A comissão também vai apurar a denúncia feita pelo deputado estadual Conte Lopes (PPB) - que é tio de Cosme - de que o vereador Vicente Viscome (sem partido, ex-PPB) teria pedido dez carros para a empresa Panco, que possui uma unidade na Penha, na zona leste. Os veículos seriam uma forma de livrar o prédio da empresa de várias irregularidades administrativas.
O vereador Cosme afirmou hoje que, na audiência com Pitta no Palácio das Indústrias, em agosto, participaram o deputado Conte, o presidente da Panco, Kioteru Yonamina, e o próprio vereador. Na ocasião, segundo Cosme, o prefeito afirmou que seriam tomadas providências em relação às denúncias. Pitta, porém, não teria pedido a denúncia por escrito. Depois que o teor do encontro foi revelado, o prefeito alegou que os parlamentares haviam comentado os fatos em tom de fofoca e não haviam formalizado as denúncias.
A CPI apurou que o prédio da Panco na Penha tem multas estimadas em R$ 3 milhões, por itens como construção irregular de galpões e problemas no telhado. Não há notícia se a empresa foi autuada ou se o prefeito realmente tomou providências em relação à suposta extorsão.

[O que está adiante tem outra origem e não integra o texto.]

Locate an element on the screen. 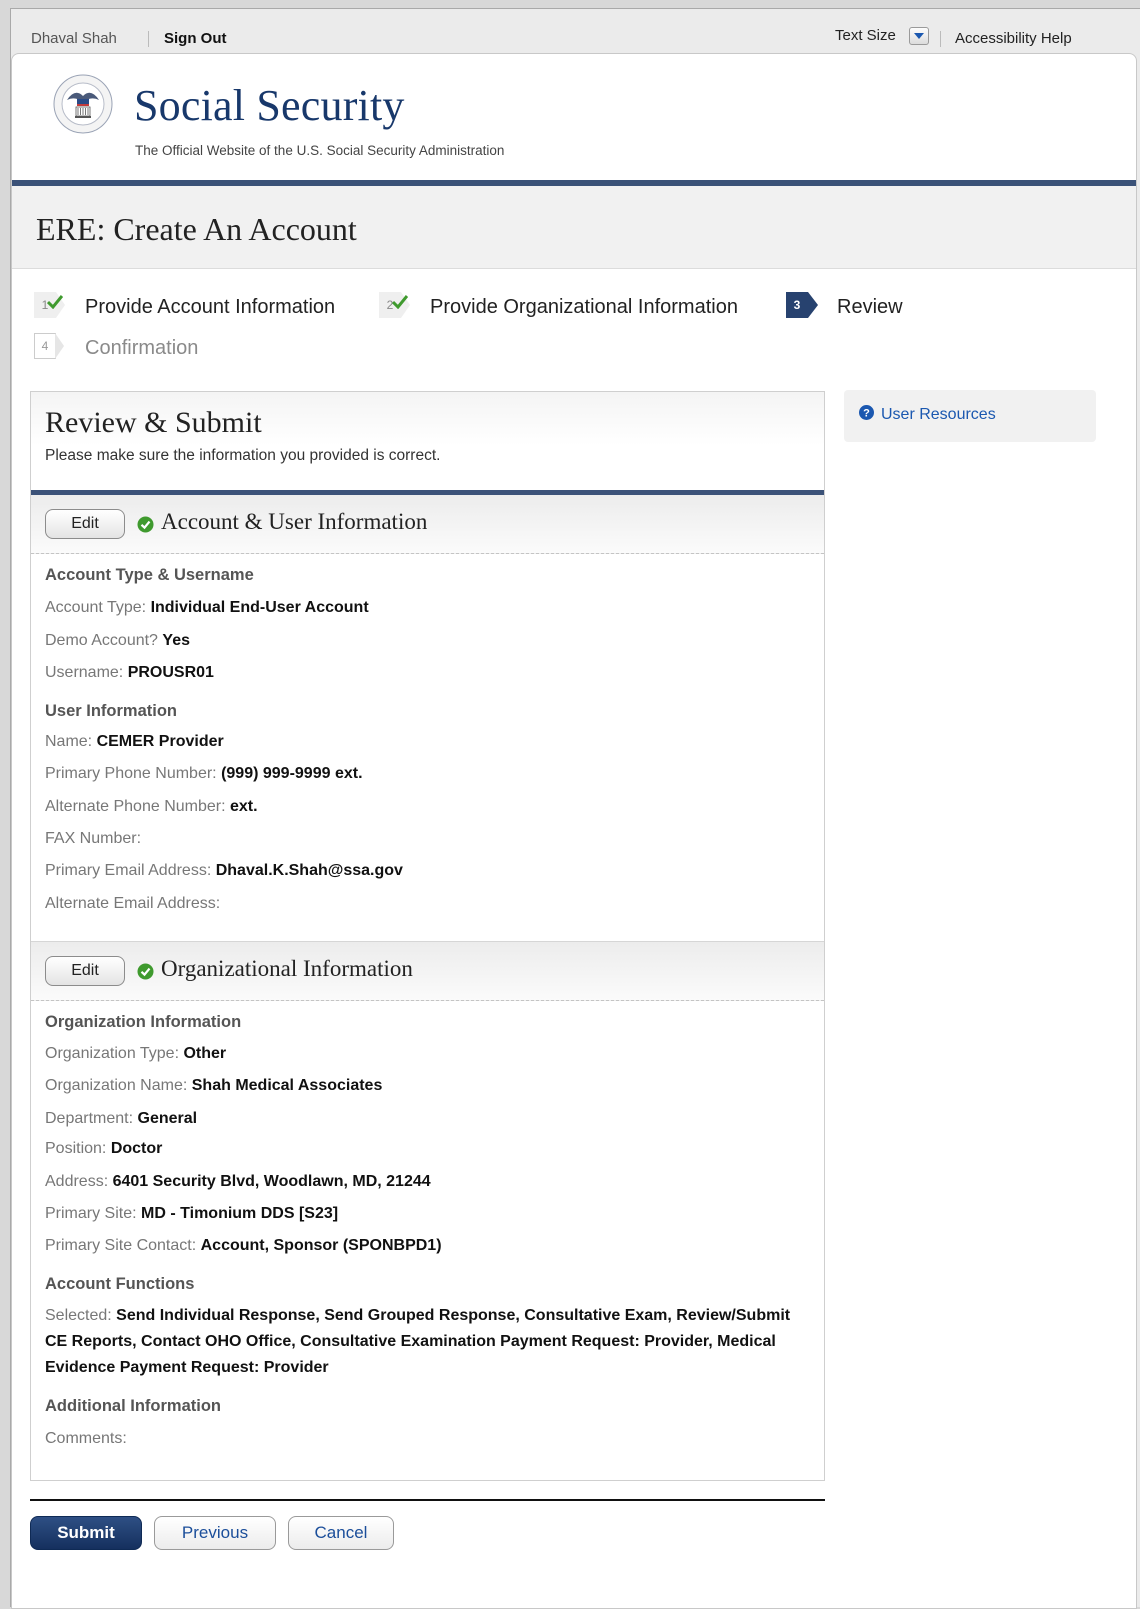 The height and width of the screenshot is (1609, 1140). department-row: Department: General is located at coordinates (121, 1119). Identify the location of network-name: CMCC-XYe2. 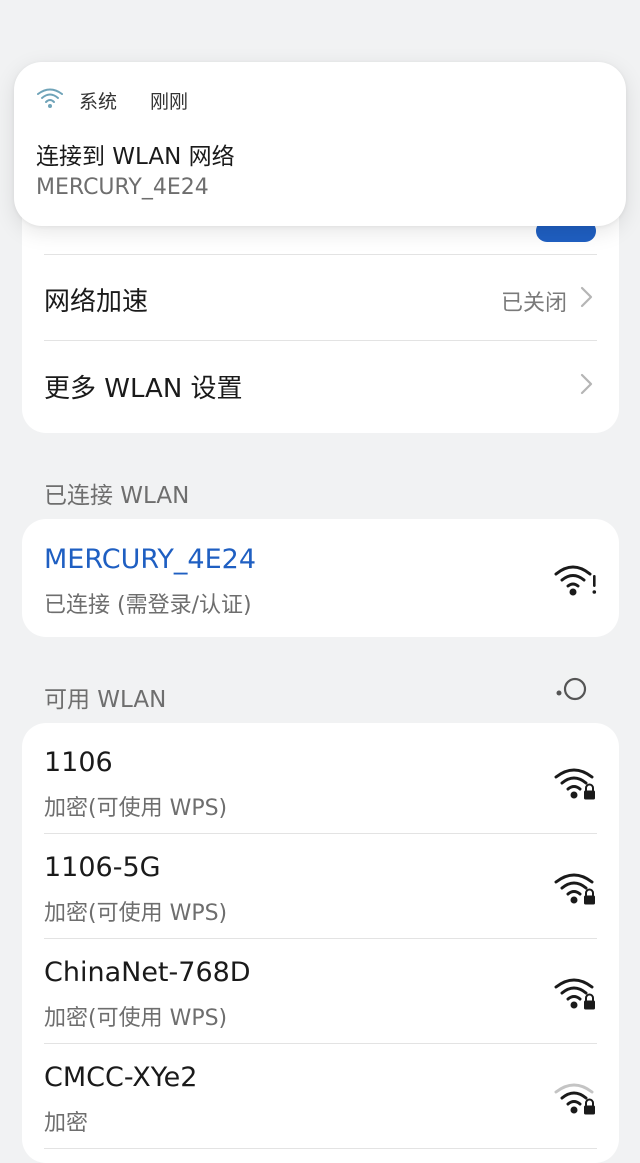
(121, 1078).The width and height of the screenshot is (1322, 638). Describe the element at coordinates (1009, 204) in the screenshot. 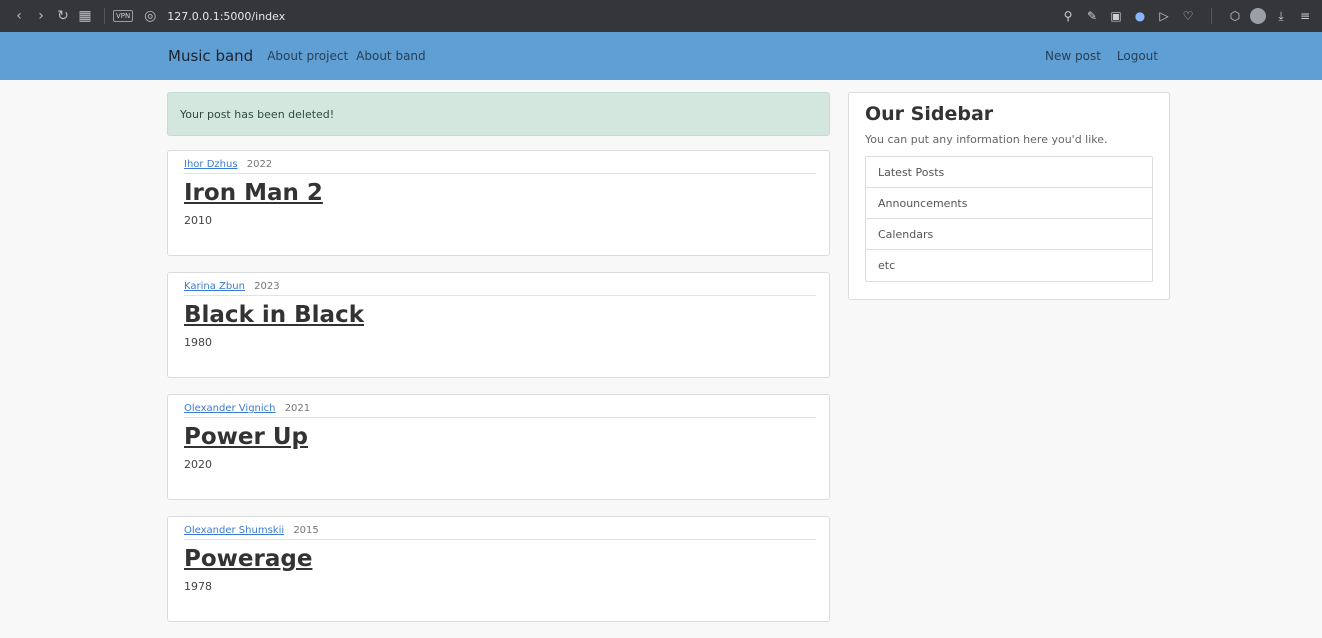

I see `sidebar-item-announcements: Announcements` at that location.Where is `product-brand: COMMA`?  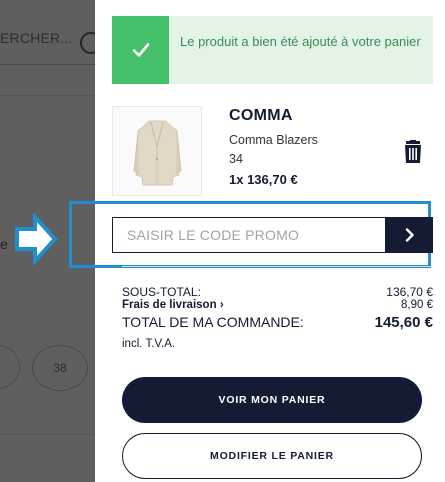
product-brand: COMMA is located at coordinates (261, 116).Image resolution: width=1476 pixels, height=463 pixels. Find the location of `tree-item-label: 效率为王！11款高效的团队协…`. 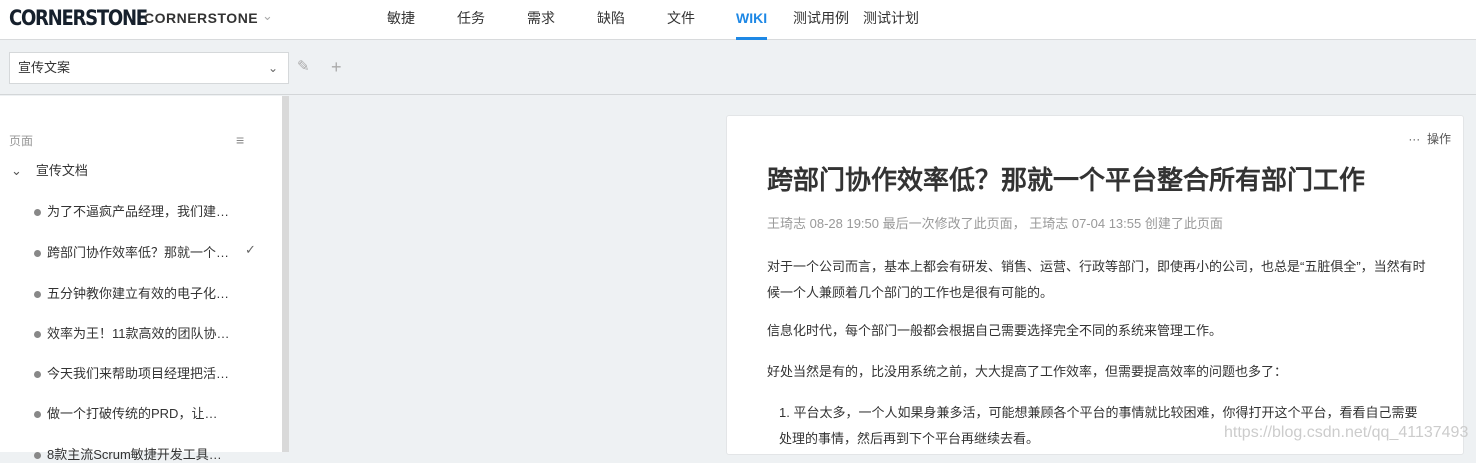

tree-item-label: 效率为王！11款高效的团队协… is located at coordinates (138, 334).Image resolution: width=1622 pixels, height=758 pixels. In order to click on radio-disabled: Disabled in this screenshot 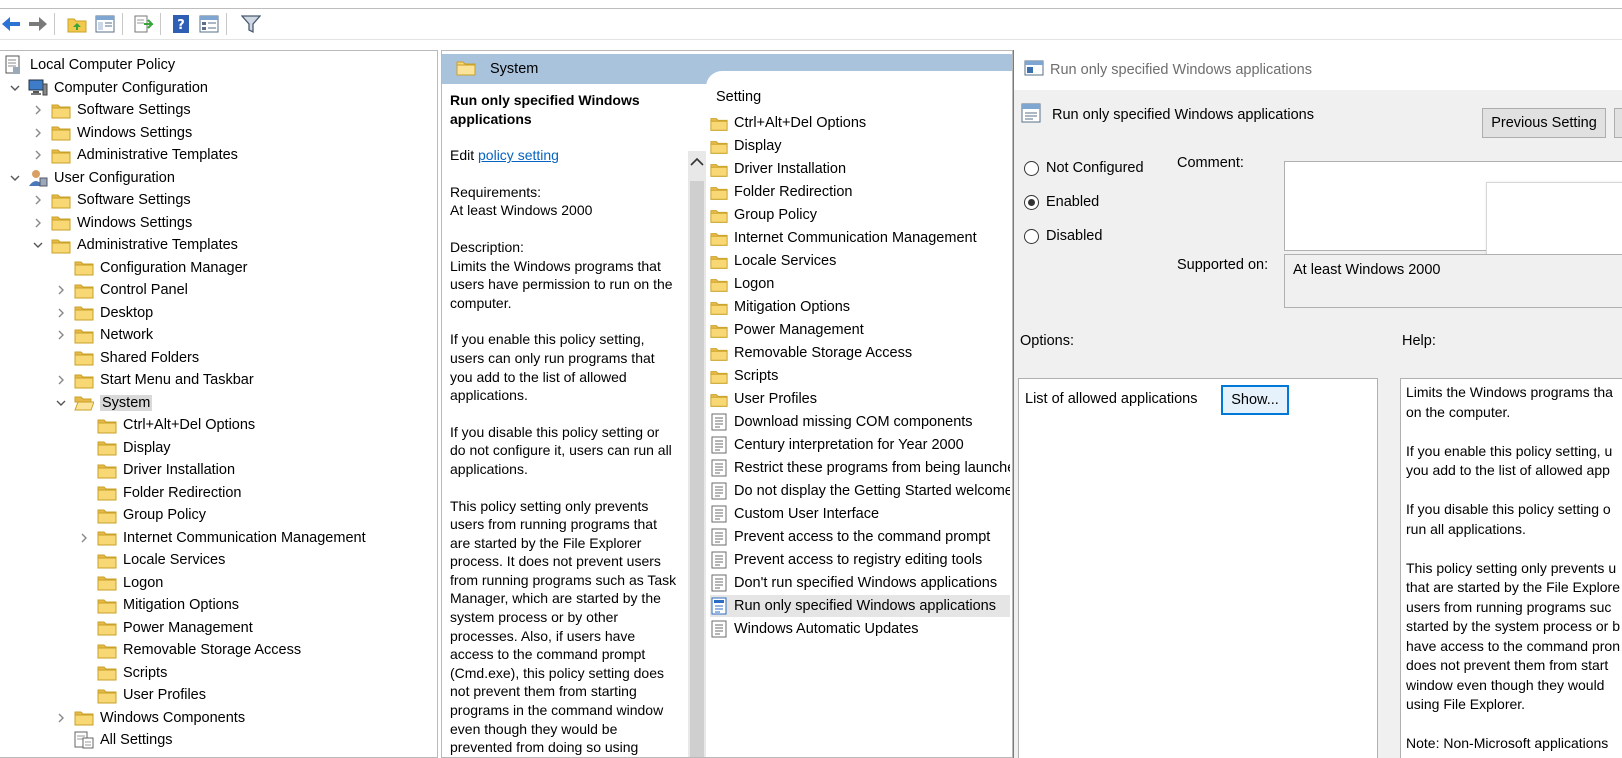, I will do `click(1063, 236)`.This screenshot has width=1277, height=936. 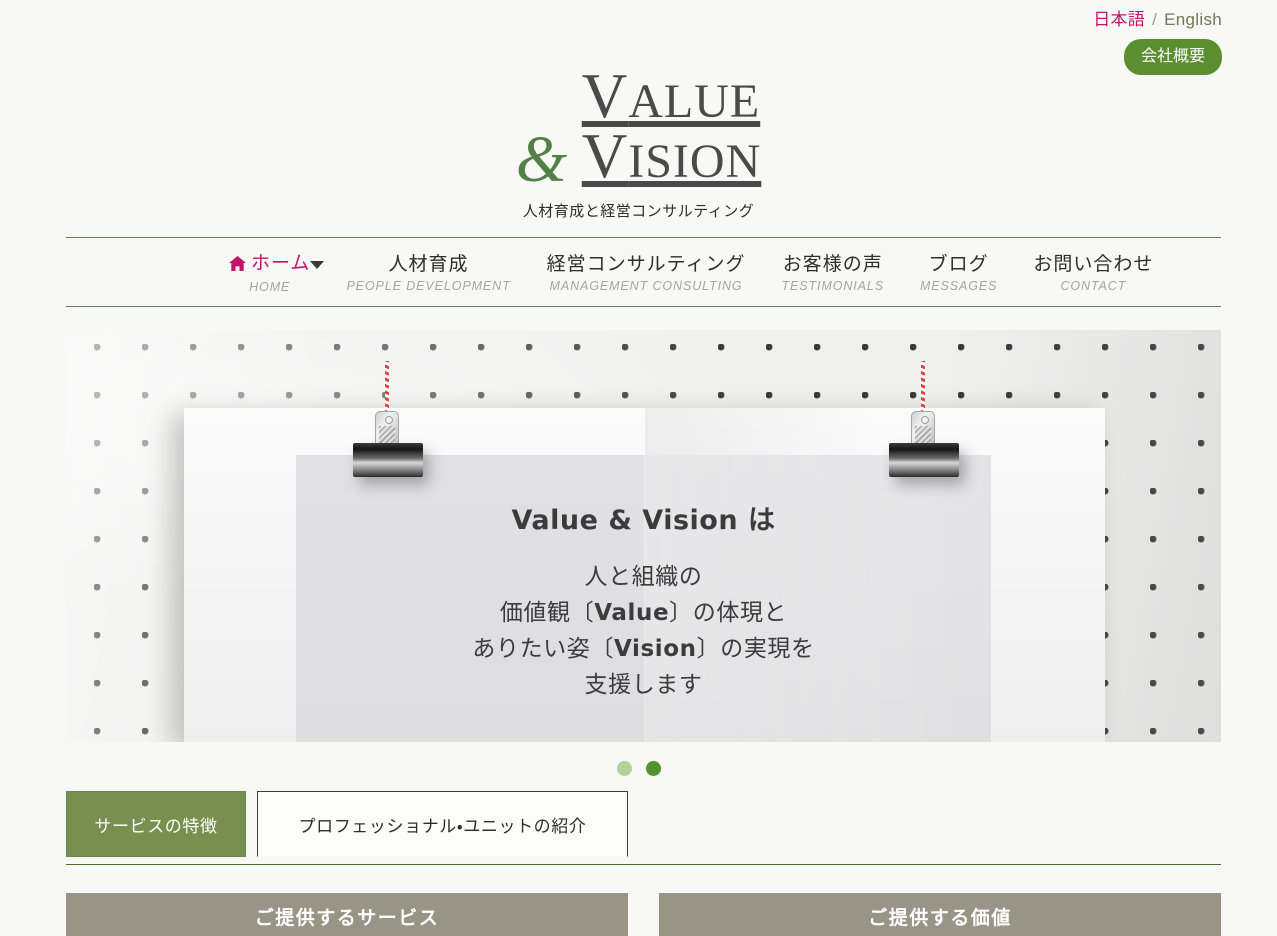 I want to click on site-logo-link: VALUE & VISION, so click(x=639, y=129).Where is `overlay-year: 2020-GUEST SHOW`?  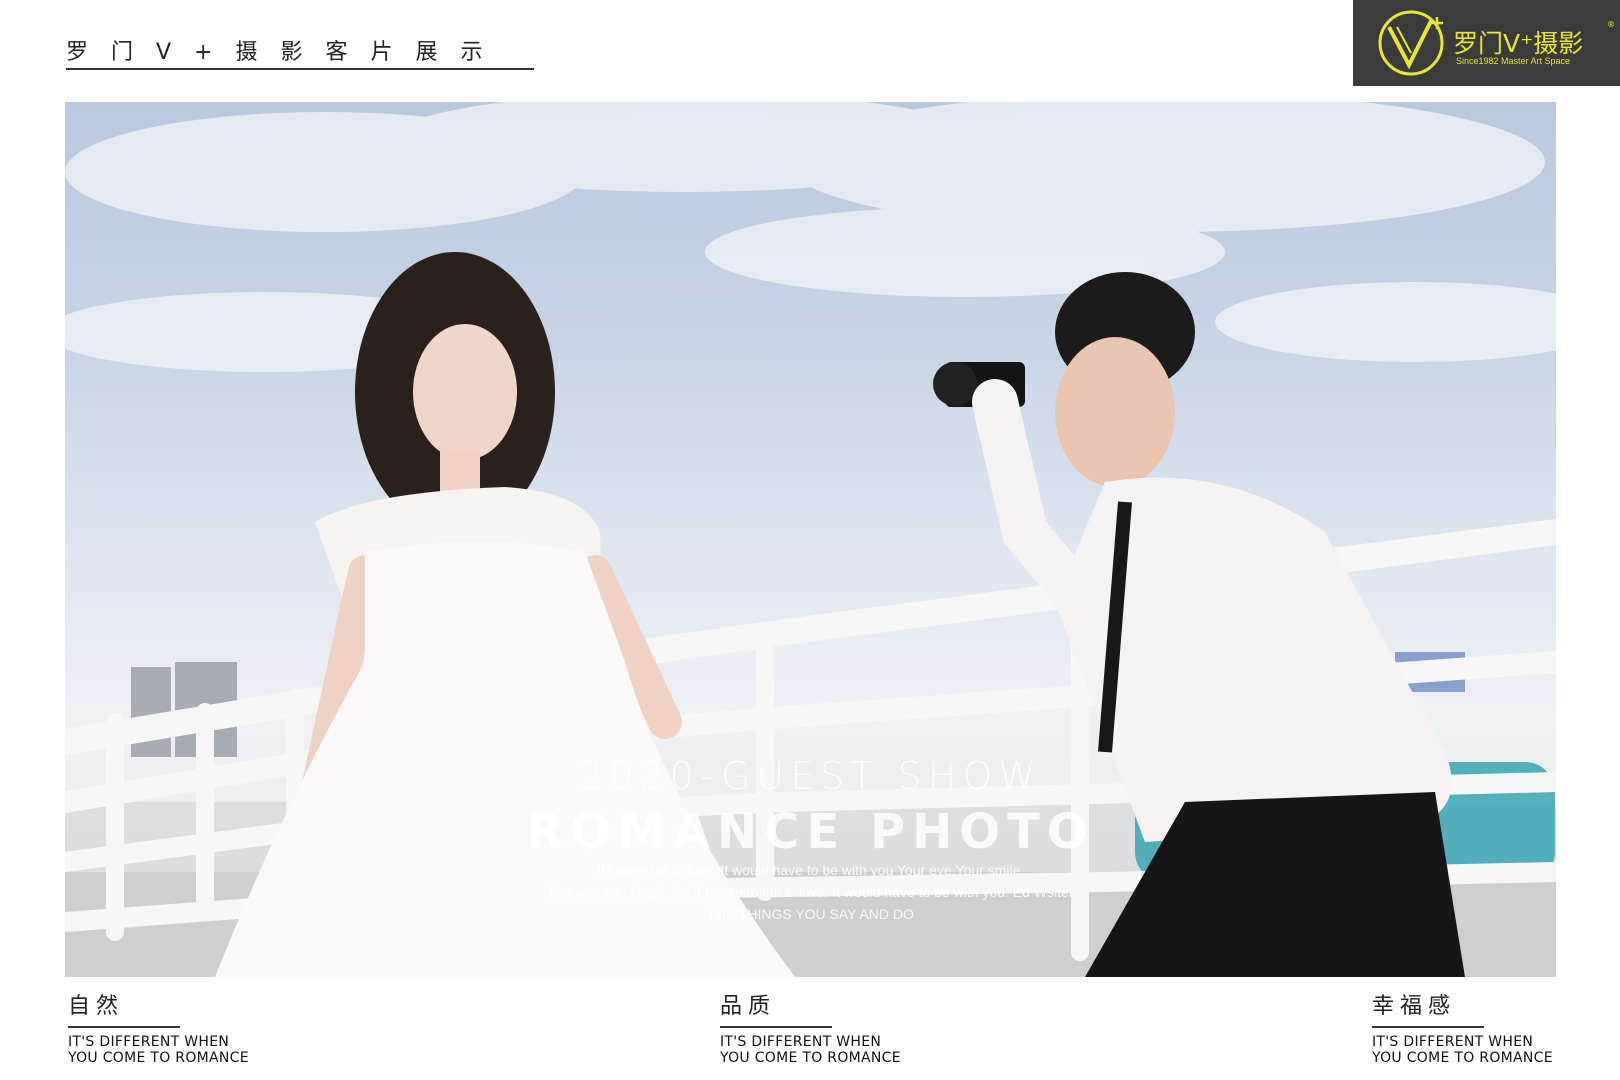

"O depoimento do vereador aumenta a possibilidade de sabermos o que realmente aconteceu", disse o presidente da CPI, vereador José Eduardo Martins Cardozo (PT). Não está descartada a hipótese de o prefeito ser chamado para depôr na CPI. "Caso nenhuma medida tenha sido tomada em relação à situação irregular da empresa e à denúncia apresentada na reunião, estaremos diante de uma situação omissiva por parte do prefeito", explicou Cardozo.
O vereador Dalton Silvano (PSDB), que também integra a CPI, vai mais longe e fala em uma possível prevaricação do prefeito. "O depoimento mostra que não foi pedido nenhum documento formal de uma denúncia levada por dois parlamentares"
disse Silvano. Ele lembra que, em seu depoimento, o presidente da Panco declarou que a reunião com o prefeito, que durou cerca de meia hora, tinha sido apenas uma visita de cortesia. "Isso terá de ser averiguado".
Segundo o vereador Cardozo, a CPI vai investigar por que a unidade da Panco na Penha, mesmo tendo várias multas, continuou funcionando normalmente. Também será apurado se a Prefeitura tomou alguma providência formal em relação às denúncias do deputado Conte e do vereador Cosme. "Qualquer denúncia formal obriga as autoridades a tomar as medidas cabíveis para a apuração dos fatos", explicou Cardozo. No mínimo, segundo o presidente da CPI, era necessário a abertura de uma sindicância para apurar o procedimento dos fiscais da regional. Testemunha - No depoimento de hoje, Cosme Lopes não foi questionado sobre as denúncias de irregularidades na Administração Regional do Jaçanã-Tremembé, controlada politicamente por ele. Segundo as acusações, ex-assessores do vereador estariam envolvidos em um esquema de cobrança de propinas em loteamentos irregulares na região. No início de março, durante as apuraçãos sobre os esquemas de cobrança de propinas, os dois ex-assessores de Cosme foram citados em depoimentos como participantes do esquema na AR-Jaçanã-Tremembé.
"No momento oportuno falarei sobre isso, para deixar claro que não devo nada a ninguém", disse Cosme. "Quero lembrar que, assim que a denúncia foi feita, demiti imediatamente meus assessores".